Monday, April 1, 2013

REVIEW: East of West #1

Story by: Jonathan Hickman
Art By: Nick Dragotta
Review: William R. Davis Jr.

2013 has been very kind to the world of comics, and after only one issue, East Meets West may have the most potential out of any new series in an already fruitful year for funny books. Hickman and Dragotta (FF) have the entire comic world abuzz. The book is completely sold out, so until the second printing hits comic store shelves next month, slug it out with the other collectors on Ebay, or get yourself a digital copy.

Across the board this is the best reviewed comic I can remember, and to no one's surprise, it's coming out of Image. The "creator owned" comics company is creating an industry Renaissance, and giving readers exactly what they want, the uncensored vision of top creators, making Marvel and DC seem less relevant by the day.

However, the redundant, prevailing themes in comics are still alive and well unfortunately. East Meets West is a dystopian, apocalyptic epic taking place in an alternate universe. Initially I was less than impressed with another potential Hunger Games/Walking Dead type offering due to their rampant commonality and their tendency to almost always read like an inferior knockoff, but Hickman and Dragotta pull off a rare feat, a visually stunning issue one that does a great job of world building and creating a unique mythos while not getting bogged down in exposition.

Hickman's vision of an alternate America, consisting of seven nations that were created after a comet hits Missouri during the height of the Civil War, is definitely the most interesting aspect of the story. The setting itself, complete with a detailed map on the final page is worth buying the first issue alone.

In the reality of East Meets West, the four horseman of the apocalypse have come to herald the end of the world, fulfilling a prophecy shared by the major religions of two different cultures. The main characters themselves create more questions than answers, but admittedly, the questions are intriguing ones.

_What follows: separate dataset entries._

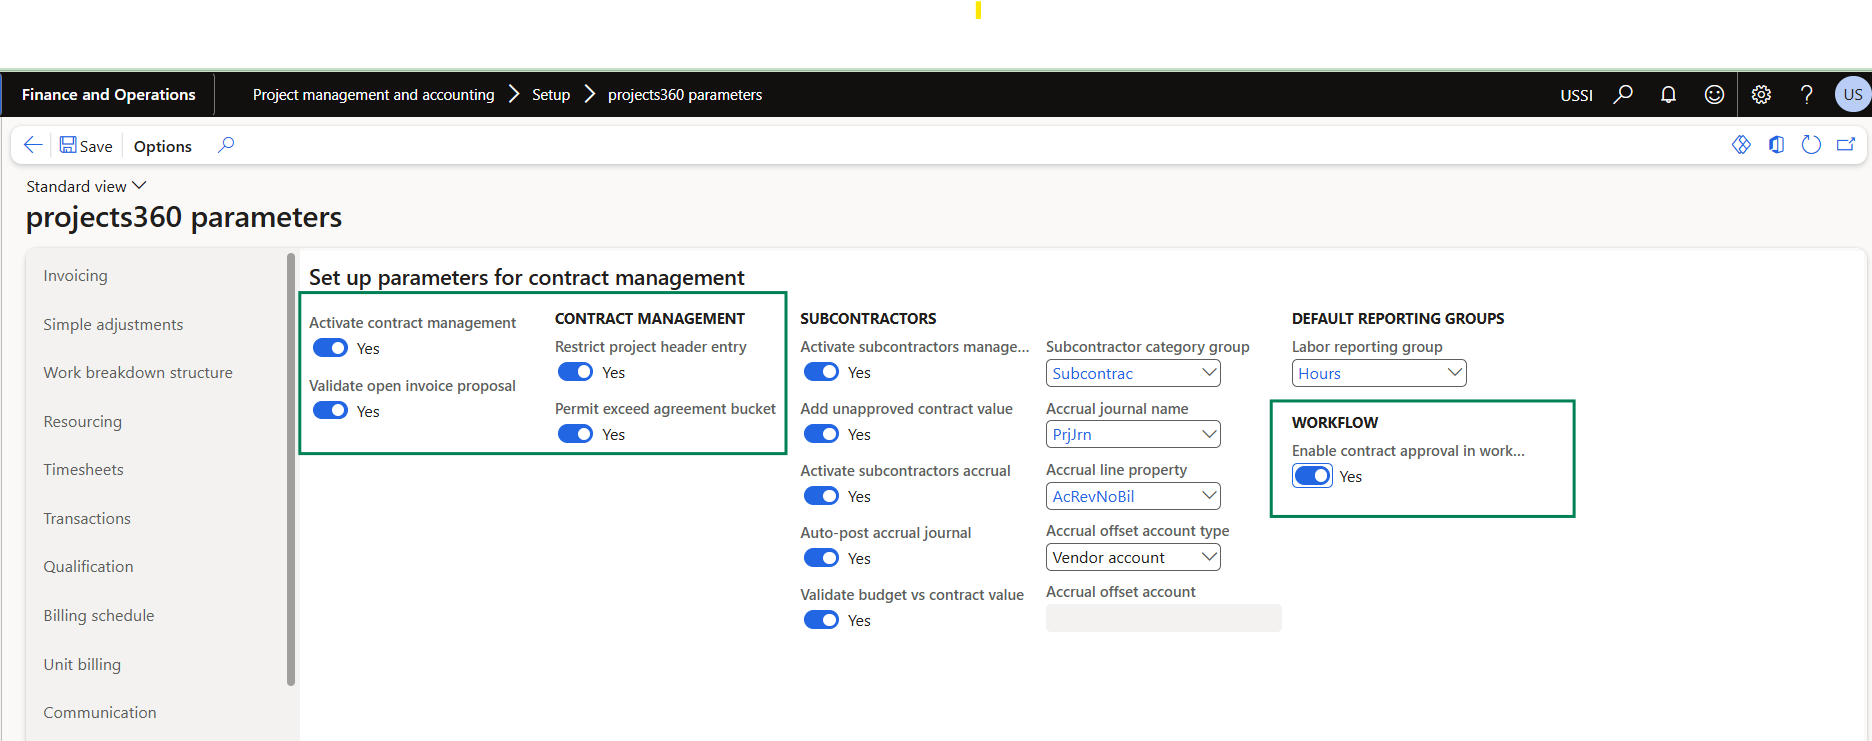The image size is (1872, 741).
Task: Select the Timesheets tab in sidebar
Action: [x=84, y=469]
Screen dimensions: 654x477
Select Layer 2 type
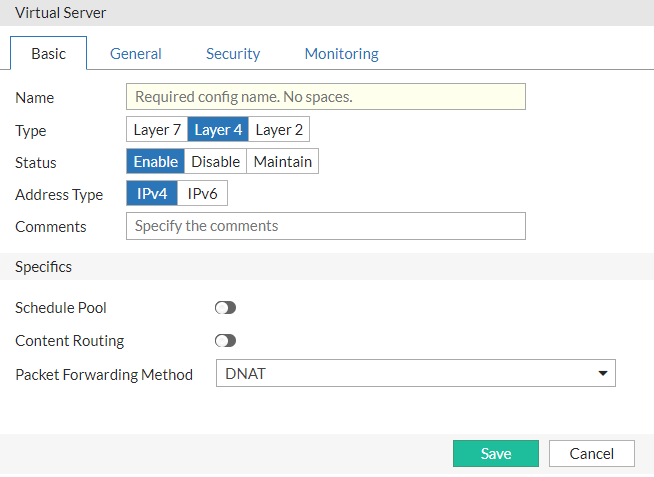[279, 130]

However, these four horsemen lack a bit of originality in both substance and dialogue, and I felt that they weren't really breaking any ground in either of those areas. Regardless of whether this story is completely reinventing the wheel or not, it is the most interesting book to come out in months. Sometimes the critics get it right.

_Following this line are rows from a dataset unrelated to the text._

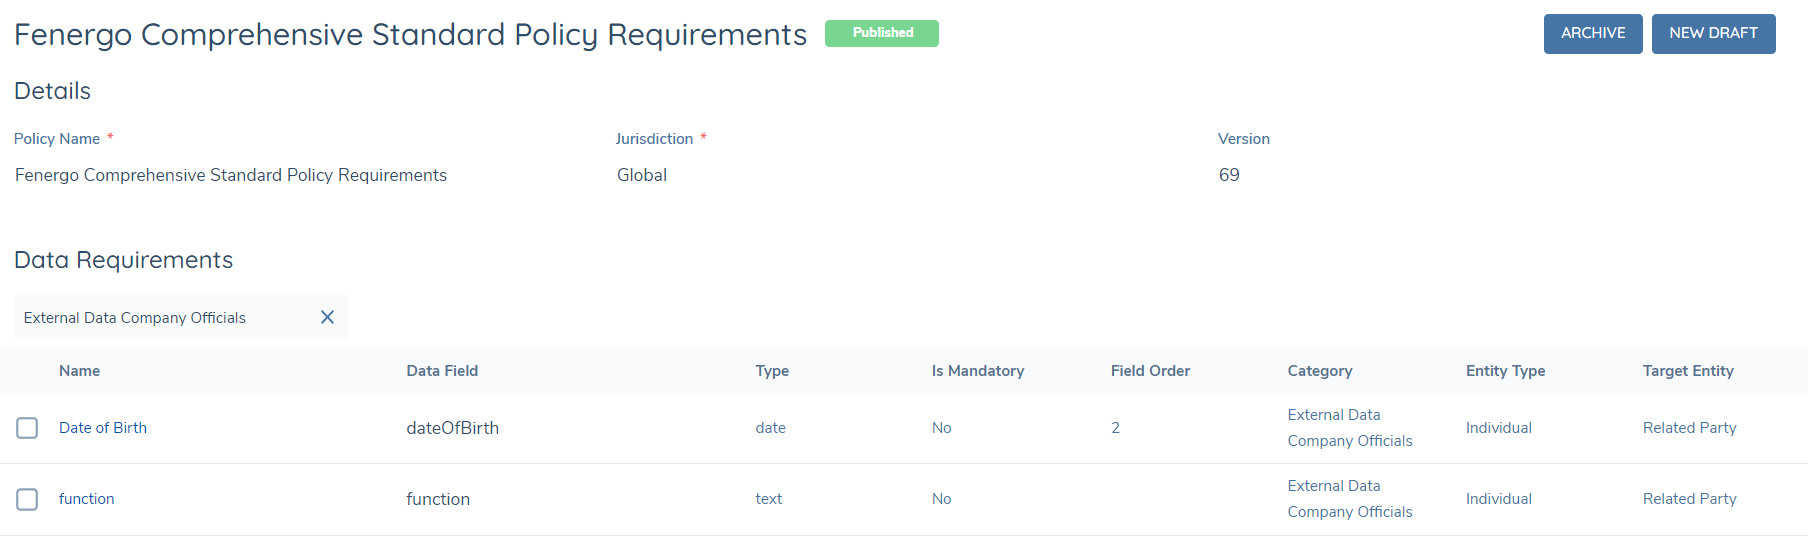Open the function requirement link
Screen dimensions: 1808x549
tap(87, 499)
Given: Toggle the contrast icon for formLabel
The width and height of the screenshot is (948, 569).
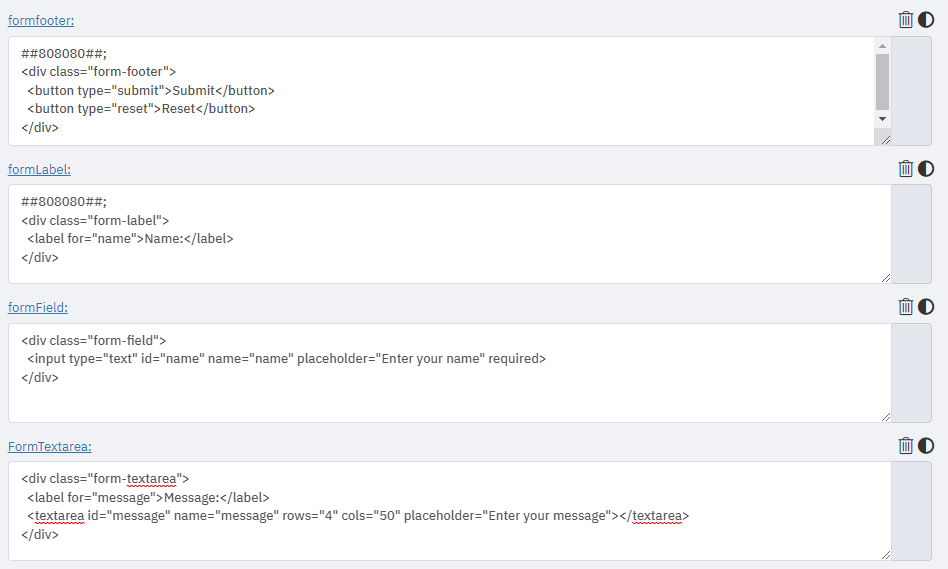Looking at the screenshot, I should coord(926,168).
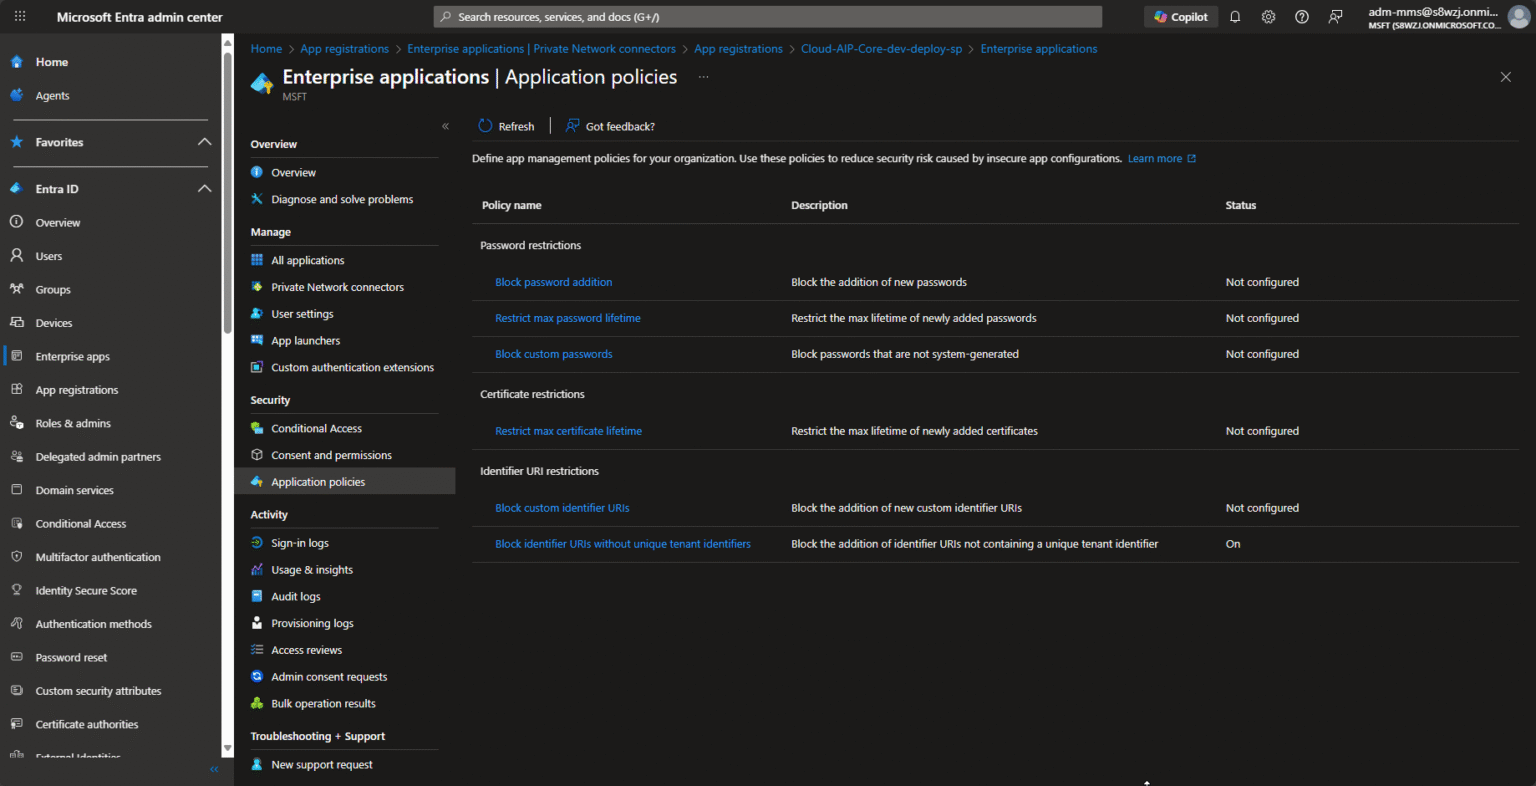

Just as a a visceral experience alone, it's 40 pages of ultra violent, bloody, highly entertaining sequential art goodness, a comic lover's wet dream. And as a setup issue, it sets the mark for an almost perfect effort. With time, the characters in East Meets West may get even richer and more interesting nullifying my only criticism of this new series. There is talk everywhere that Hickman and Dragotta may be currently writing one of the classics, and while it's still too early to tell, both should be lauded for their work on issue one. East Meets West is another must read book from Image. It makes events like Marvel's Age of Ultron seem almost laughable in comparison.